Meanwhile, reality moves on, changes and evolves. Even individuals we thought we knew grow and transform and make new lives for themselves. But groups of people, nations and peoples as well enter new spaces, physical and imaginary, and within a generation, they may be nothing like their ancestors.

And still, the weight of unexamined and unchallenged pre-conceptions robs us of the miracle of this transformation – of ourselves and others. We look but we cannot see. Family, group and national history bears down on us without our knowing it, and forces us to believe what is no longer true, or perhaps never was.

Tomorrow, an exhibition I am curating opens at the Romanian Cultural Centre. The Roma – from ‘extra’ to ‘ordinary’  is an invitation to make a conscious effort of moving beyond, moving out, moving towards those people from whom we have been separated by prejudice, fear and passivity.

The exhibition is but a small step towards the Roma people, who for centuries have been stolen from us by the distortions of slavery, racial profiling, state-sponsored xenophobia, economic inequality and yes, romantic notions of ‘a different race’. And for all that time, in reality – they were just people like us, thoroughly ordinary and as different from each other as we are from our neighbours.

The organisers, Roma and non-Roma activists, academics and artist want to challenge you, the visitor, to look again at those we used to call a number of pejorative names and today, we call respectfully ‘Roma’ (meaning person). As you move through the displays, try to keep in mind a phrase from that great academic and film maker, Trinh T Minha, ‘I see life looking at me’. Allow yourself to take three different viewpoints:

As you walk up the stairs, take a different look at the corrosive media messages that surround you like a thick coat. Do it through the eyes of Roma actor and activist: what do you see? do you see differently?
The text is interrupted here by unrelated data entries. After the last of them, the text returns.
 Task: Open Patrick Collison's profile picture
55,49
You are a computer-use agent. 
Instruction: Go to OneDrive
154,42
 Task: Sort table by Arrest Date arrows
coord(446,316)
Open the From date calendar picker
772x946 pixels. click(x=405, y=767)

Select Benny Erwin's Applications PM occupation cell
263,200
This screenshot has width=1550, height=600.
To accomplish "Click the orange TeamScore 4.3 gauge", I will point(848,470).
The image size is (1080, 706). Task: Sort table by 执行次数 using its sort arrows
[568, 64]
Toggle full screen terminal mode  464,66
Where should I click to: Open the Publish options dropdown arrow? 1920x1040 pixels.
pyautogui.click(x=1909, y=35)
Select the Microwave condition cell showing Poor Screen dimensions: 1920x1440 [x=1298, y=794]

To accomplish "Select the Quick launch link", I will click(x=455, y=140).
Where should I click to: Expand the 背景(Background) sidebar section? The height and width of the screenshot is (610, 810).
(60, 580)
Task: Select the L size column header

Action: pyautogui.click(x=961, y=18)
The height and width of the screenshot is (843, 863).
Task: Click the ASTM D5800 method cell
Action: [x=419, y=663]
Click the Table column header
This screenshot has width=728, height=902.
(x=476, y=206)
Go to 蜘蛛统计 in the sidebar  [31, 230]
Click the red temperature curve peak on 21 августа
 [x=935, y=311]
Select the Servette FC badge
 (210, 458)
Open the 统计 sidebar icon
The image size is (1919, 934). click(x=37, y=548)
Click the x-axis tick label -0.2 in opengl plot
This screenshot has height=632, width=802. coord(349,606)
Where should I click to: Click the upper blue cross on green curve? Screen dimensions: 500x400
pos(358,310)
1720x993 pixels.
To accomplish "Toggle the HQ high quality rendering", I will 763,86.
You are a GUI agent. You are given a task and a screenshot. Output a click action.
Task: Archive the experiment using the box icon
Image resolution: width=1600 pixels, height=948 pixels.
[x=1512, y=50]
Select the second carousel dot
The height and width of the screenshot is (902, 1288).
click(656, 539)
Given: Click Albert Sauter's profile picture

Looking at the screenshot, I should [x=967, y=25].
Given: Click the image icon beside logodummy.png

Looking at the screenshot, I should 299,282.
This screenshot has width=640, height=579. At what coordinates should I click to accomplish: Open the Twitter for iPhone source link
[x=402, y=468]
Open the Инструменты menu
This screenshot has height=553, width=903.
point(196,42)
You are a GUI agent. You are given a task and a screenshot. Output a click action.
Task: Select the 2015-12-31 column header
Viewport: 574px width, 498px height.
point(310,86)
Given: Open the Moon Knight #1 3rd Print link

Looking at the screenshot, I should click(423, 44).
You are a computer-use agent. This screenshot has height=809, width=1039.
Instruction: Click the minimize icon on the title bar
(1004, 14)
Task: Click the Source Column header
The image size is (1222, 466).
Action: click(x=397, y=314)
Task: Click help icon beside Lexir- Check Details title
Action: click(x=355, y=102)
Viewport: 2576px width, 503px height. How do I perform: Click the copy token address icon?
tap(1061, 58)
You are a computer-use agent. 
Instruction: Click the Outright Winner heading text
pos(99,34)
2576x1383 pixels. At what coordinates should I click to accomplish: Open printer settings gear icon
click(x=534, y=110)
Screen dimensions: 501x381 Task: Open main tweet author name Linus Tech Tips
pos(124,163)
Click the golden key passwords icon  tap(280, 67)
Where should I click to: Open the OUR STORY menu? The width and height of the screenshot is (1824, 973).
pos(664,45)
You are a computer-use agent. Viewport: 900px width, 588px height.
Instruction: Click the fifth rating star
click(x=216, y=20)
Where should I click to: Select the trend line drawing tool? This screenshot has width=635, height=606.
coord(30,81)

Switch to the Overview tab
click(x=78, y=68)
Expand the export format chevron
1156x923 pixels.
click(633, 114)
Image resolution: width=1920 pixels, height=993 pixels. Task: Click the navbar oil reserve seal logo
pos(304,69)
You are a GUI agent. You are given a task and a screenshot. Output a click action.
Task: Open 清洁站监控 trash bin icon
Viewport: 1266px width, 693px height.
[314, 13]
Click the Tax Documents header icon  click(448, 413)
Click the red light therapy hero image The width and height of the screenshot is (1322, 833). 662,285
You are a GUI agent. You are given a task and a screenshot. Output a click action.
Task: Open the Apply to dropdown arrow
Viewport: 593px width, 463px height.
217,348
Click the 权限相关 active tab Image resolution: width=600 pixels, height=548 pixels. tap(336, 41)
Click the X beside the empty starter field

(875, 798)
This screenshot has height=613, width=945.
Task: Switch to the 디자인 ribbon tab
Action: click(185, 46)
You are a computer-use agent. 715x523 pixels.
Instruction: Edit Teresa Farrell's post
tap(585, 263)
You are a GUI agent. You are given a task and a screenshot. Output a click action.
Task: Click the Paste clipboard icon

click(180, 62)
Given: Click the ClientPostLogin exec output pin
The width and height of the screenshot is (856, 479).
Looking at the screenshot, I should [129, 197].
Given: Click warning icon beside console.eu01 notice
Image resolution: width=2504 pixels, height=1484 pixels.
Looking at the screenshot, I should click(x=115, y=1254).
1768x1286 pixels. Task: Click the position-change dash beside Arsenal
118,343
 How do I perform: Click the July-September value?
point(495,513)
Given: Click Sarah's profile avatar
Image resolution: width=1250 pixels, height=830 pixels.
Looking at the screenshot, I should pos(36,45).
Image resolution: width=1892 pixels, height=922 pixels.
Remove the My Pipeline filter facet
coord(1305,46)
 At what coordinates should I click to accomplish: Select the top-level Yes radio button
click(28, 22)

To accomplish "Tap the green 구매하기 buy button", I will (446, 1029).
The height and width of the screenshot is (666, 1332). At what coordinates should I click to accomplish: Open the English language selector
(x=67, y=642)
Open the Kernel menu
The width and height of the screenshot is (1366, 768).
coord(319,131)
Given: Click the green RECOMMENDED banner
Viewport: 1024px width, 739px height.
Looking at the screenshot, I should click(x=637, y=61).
As you walk into the dark room, take a different look at your own history. Look squarely at slavery and the holocaust through the eyes of those caught up in those horrors: what do you notice? what do you learn?

Finally, as you walk into the room of light, take a fresh look at ordinary Roma lives, at people living, loving, working, celebrating, immigrating, raising children, making art, organising, sharing history. Try to look through ordinary Roma eyes: what do you feel? what if these people became your friends? or family?

Then take a moment to reflect and tell us what thoughts or questions your visit has engendered. Ask again that ancient question: who is going to steal our children? Perhaps it’s no other than ourselves, by failing to make the effort to go find out what racism has done to our minds and by failing to keep up with them, our children, whose reality is ever-changing.